> **YOUR OBJECTIVE**: Copy out every record below with complete accuracy.

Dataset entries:
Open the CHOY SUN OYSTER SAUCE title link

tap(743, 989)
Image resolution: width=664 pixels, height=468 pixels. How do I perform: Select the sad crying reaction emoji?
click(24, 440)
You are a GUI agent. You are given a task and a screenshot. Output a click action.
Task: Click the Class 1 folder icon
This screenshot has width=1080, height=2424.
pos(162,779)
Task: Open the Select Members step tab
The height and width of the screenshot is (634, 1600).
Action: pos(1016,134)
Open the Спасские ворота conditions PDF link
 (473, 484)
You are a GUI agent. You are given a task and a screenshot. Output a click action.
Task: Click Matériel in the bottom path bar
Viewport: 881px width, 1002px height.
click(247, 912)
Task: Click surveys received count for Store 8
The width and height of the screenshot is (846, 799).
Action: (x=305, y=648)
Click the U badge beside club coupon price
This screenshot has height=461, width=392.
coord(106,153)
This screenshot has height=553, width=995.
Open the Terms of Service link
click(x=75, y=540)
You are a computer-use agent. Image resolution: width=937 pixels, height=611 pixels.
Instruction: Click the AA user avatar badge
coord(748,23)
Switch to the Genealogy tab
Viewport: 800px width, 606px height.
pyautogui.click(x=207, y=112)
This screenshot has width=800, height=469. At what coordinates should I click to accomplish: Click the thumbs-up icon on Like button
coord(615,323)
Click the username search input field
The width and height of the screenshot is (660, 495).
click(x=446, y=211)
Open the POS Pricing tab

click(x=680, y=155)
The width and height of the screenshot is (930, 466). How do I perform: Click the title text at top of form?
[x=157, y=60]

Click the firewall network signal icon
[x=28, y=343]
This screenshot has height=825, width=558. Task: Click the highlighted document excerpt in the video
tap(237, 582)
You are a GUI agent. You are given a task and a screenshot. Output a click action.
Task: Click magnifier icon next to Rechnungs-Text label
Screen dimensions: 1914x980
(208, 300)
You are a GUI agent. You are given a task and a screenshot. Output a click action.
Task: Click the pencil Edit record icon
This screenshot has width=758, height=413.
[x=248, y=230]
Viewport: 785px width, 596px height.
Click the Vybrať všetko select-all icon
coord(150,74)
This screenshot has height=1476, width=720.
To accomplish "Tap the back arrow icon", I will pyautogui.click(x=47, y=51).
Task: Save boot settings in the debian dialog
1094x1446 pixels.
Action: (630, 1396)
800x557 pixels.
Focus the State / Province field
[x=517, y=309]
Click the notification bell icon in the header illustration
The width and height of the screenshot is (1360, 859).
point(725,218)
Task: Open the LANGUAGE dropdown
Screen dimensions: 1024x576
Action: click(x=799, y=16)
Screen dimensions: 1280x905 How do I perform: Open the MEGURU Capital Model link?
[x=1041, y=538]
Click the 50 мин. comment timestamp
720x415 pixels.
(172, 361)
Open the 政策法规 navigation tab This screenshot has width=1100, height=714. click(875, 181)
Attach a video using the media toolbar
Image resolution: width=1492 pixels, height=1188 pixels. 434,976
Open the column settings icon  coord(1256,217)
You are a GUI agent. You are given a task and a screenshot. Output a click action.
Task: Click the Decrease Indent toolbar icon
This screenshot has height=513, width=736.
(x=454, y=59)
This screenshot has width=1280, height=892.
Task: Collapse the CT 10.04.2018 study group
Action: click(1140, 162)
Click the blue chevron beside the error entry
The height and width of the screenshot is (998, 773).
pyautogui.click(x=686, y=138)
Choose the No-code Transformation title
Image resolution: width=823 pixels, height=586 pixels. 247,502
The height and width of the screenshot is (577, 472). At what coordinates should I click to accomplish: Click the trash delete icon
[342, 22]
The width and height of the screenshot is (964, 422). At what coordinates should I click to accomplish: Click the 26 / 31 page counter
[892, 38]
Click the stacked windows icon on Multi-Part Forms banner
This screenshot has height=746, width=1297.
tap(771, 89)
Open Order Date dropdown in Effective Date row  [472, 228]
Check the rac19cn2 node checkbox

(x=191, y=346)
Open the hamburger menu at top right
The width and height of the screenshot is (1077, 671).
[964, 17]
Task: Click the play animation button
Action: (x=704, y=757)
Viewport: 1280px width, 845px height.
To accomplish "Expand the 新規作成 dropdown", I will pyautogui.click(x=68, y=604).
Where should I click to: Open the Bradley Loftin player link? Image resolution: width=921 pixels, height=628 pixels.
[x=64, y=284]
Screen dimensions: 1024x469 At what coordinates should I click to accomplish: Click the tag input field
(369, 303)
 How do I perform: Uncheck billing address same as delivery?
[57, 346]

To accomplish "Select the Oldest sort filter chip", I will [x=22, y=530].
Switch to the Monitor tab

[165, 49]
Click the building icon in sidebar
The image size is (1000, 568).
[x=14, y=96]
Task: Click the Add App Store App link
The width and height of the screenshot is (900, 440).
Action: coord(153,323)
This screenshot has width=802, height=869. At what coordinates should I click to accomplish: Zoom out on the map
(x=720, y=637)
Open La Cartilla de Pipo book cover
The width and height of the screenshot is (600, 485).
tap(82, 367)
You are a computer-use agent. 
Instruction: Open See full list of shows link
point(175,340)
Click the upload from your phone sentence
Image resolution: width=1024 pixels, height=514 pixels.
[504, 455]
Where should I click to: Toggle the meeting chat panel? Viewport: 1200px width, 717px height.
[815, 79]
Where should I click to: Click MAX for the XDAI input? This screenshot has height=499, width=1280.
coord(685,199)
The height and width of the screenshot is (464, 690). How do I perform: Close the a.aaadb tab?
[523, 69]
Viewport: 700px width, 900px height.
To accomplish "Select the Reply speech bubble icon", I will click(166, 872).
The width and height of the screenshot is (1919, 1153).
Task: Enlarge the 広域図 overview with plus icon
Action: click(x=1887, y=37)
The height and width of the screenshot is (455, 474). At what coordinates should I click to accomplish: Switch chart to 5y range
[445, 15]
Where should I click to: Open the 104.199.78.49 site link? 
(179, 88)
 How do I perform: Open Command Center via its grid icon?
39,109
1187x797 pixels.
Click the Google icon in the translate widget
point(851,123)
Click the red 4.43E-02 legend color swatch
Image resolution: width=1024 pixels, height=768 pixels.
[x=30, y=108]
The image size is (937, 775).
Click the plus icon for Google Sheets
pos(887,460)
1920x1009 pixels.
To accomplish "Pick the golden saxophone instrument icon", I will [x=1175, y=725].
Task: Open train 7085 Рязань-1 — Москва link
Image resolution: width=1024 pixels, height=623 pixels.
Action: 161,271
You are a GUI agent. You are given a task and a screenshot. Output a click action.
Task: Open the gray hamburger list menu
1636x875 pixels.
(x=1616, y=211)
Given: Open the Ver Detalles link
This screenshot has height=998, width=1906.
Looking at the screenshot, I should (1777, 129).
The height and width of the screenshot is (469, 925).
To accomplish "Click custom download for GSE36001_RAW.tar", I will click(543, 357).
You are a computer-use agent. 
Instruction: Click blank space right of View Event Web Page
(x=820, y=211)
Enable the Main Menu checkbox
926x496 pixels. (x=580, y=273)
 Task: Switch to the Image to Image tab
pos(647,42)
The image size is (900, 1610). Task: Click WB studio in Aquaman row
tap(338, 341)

> **YOUR RESPONSE**:
Open the CHOY SUN OYSTER SAUCE title link

tap(743, 989)
Image resolution: width=664 pixels, height=468 pixels. How do I perform: Select the sad crying reaction emoji?
click(24, 440)
You are a GUI agent. You are given a task and a screenshot. Output a click action.
Task: Click the Class 1 folder icon
This screenshot has width=1080, height=2424.
pos(162,779)
Task: Open the Select Members step tab
The height and width of the screenshot is (634, 1600).
Action: pos(1016,134)
Open the Спасские ворота conditions PDF link
 (473, 484)
You are a GUI agent. You are given a task and a screenshot. Output a click action.
Task: Click Matériel in the bottom path bar
Viewport: 881px width, 1002px height.
click(247, 912)
Task: Click surveys received count for Store 8
The width and height of the screenshot is (846, 799).
Action: (x=305, y=648)
Click the U badge beside club coupon price
This screenshot has height=461, width=392.
coord(106,153)
This screenshot has height=553, width=995.
Open the Terms of Service link
click(x=75, y=540)
You are a computer-use agent. Image resolution: width=937 pixels, height=611 pixels.
Instruction: Click the AA user avatar badge
coord(748,23)
Switch to the Genealogy tab
Viewport: 800px width, 606px height.
pyautogui.click(x=207, y=112)
This screenshot has width=800, height=469. At what coordinates should I click to accomplish: Click the thumbs-up icon on Like button
coord(615,323)
Click the username search input field
The width and height of the screenshot is (660, 495).
click(x=446, y=211)
Open the POS Pricing tab

click(x=680, y=155)
The width and height of the screenshot is (930, 466). How do I perform: Click the title text at top of form?
[x=157, y=60]

Click the firewall network signal icon
[x=28, y=343]
This screenshot has height=825, width=558. Task: Click the highlighted document excerpt in the video
tap(237, 582)
You are a GUI agent. You are given a task and a screenshot. Output a click action.
Task: Click magnifier icon next to Rechnungs-Text label
Screen dimensions: 1914x980
(208, 300)
You are a GUI agent. You are given a task and a screenshot. Output a click action.
Task: Click the pencil Edit record icon
This screenshot has width=758, height=413.
[x=248, y=230]
Viewport: 785px width, 596px height.
Click the Vybrať všetko select-all icon
coord(150,74)
This screenshot has height=1476, width=720.
To accomplish "Tap the back arrow icon", I will pyautogui.click(x=47, y=51).
Task: Save boot settings in the debian dialog
1094x1446 pixels.
Action: (630, 1396)
800x557 pixels.
Focus the State / Province field
[x=517, y=309]
Click the notification bell icon in the header illustration
The width and height of the screenshot is (1360, 859).
point(725,218)
Task: Open the LANGUAGE dropdown
Screen dimensions: 1024x576
Action: click(x=799, y=16)
Screen dimensions: 1280x905 How do I perform: Open the MEGURU Capital Model link?
[x=1041, y=538]
Click the 50 мин. comment timestamp
720x415 pixels.
(172, 361)
Open the 政策法规 navigation tab This screenshot has width=1100, height=714. click(875, 181)
Attach a video using the media toolbar
Image resolution: width=1492 pixels, height=1188 pixels. 434,976
Open the column settings icon  coord(1256,217)
You are a GUI agent. You are given a task and a screenshot. Output a click action.
Task: Click the Decrease Indent toolbar icon
This screenshot has height=513, width=736.
(x=454, y=59)
This screenshot has width=1280, height=892.
Task: Collapse the CT 10.04.2018 study group
Action: click(1140, 162)
Click the blue chevron beside the error entry
The height and width of the screenshot is (998, 773).
pyautogui.click(x=686, y=138)
Choose the No-code Transformation title
Image resolution: width=823 pixels, height=586 pixels. 247,502
The height and width of the screenshot is (577, 472). At what coordinates should I click to accomplish: Click the trash delete icon
[342, 22]
The width and height of the screenshot is (964, 422). At what coordinates should I click to accomplish: Click the 26 / 31 page counter
[892, 38]
Click the stacked windows icon on Multi-Part Forms banner
This screenshot has height=746, width=1297.
tap(771, 89)
Open Order Date dropdown in Effective Date row  [472, 228]
Check the rac19cn2 node checkbox

(x=191, y=346)
Open the hamburger menu at top right
The width and height of the screenshot is (1077, 671).
[964, 17]
Task: Click the play animation button
Action: (x=704, y=757)
Viewport: 1280px width, 845px height.
To accomplish "Expand the 新規作成 dropdown", I will pyautogui.click(x=68, y=604).
Where should I click to: Open the Bradley Loftin player link? Image resolution: width=921 pixels, height=628 pixels.
[x=64, y=284]
Screen dimensions: 1024x469 At what coordinates should I click to accomplish: Click the tag input field
(369, 303)
 How do I perform: Uncheck billing address same as delivery?
[57, 346]

To accomplish "Select the Oldest sort filter chip", I will [x=22, y=530].
Switch to the Monitor tab

[165, 49]
Click the building icon in sidebar
The image size is (1000, 568).
[x=14, y=96]
Task: Click the Add App Store App link
The width and height of the screenshot is (900, 440).
Action: coord(153,323)
This screenshot has width=802, height=869. At what coordinates should I click to accomplish: Zoom out on the map
(x=720, y=637)
Open La Cartilla de Pipo book cover
The width and height of the screenshot is (600, 485).
tap(82, 367)
You are a computer-use agent. 
Instruction: Open See full list of shows link
point(175,340)
Click the upload from your phone sentence
Image resolution: width=1024 pixels, height=514 pixels.
[504, 455]
Where should I click to: Toggle the meeting chat panel? Viewport: 1200px width, 717px height.
[815, 79]
Where should I click to: Click MAX for the XDAI input? This screenshot has height=499, width=1280.
coord(685,199)
The height and width of the screenshot is (464, 690). How do I perform: Close the a.aaadb tab?
[523, 69]
Viewport: 700px width, 900px height.
To accomplish "Select the Reply speech bubble icon", I will click(166, 872).
The width and height of the screenshot is (1919, 1153).
Task: Enlarge the 広域図 overview with plus icon
Action: click(x=1887, y=37)
The height and width of the screenshot is (455, 474). At what coordinates should I click to accomplish: Switch chart to 5y range
[445, 15]
Where should I click to: Open the 104.199.78.49 site link? 
(179, 88)
 How do I perform: Open Command Center via its grid icon?
39,109
1187x797 pixels.
Click the Google icon in the translate widget
point(851,123)
Click the red 4.43E-02 legend color swatch
Image resolution: width=1024 pixels, height=768 pixels.
[x=30, y=108]
The image size is (937, 775).
Click the plus icon for Google Sheets
pos(887,460)
1920x1009 pixels.
To accomplish "Pick the golden saxophone instrument icon", I will [x=1175, y=725].
Task: Open train 7085 Рязань-1 — Москва link
Image resolution: width=1024 pixels, height=623 pixels.
Action: 161,271
You are a GUI agent. You are given a task and a screenshot. Output a click action.
Task: Open the gray hamburger list menu
1636x875 pixels.
(x=1616, y=211)
Given: Open the Ver Detalles link
This screenshot has height=998, width=1906.
Looking at the screenshot, I should (1777, 129).
The height and width of the screenshot is (469, 925).
To accomplish "Click custom download for GSE36001_RAW.tar", I will click(543, 357).
You are a computer-use agent. 
Instruction: Click blank space right of View Event Web Page
(x=820, y=211)
Enable the Main Menu checkbox
926x496 pixels. (x=580, y=273)
 Task: Switch to the Image to Image tab
pos(647,42)
The image size is (900, 1610). Task: Click WB studio in Aquaman row
tap(338, 341)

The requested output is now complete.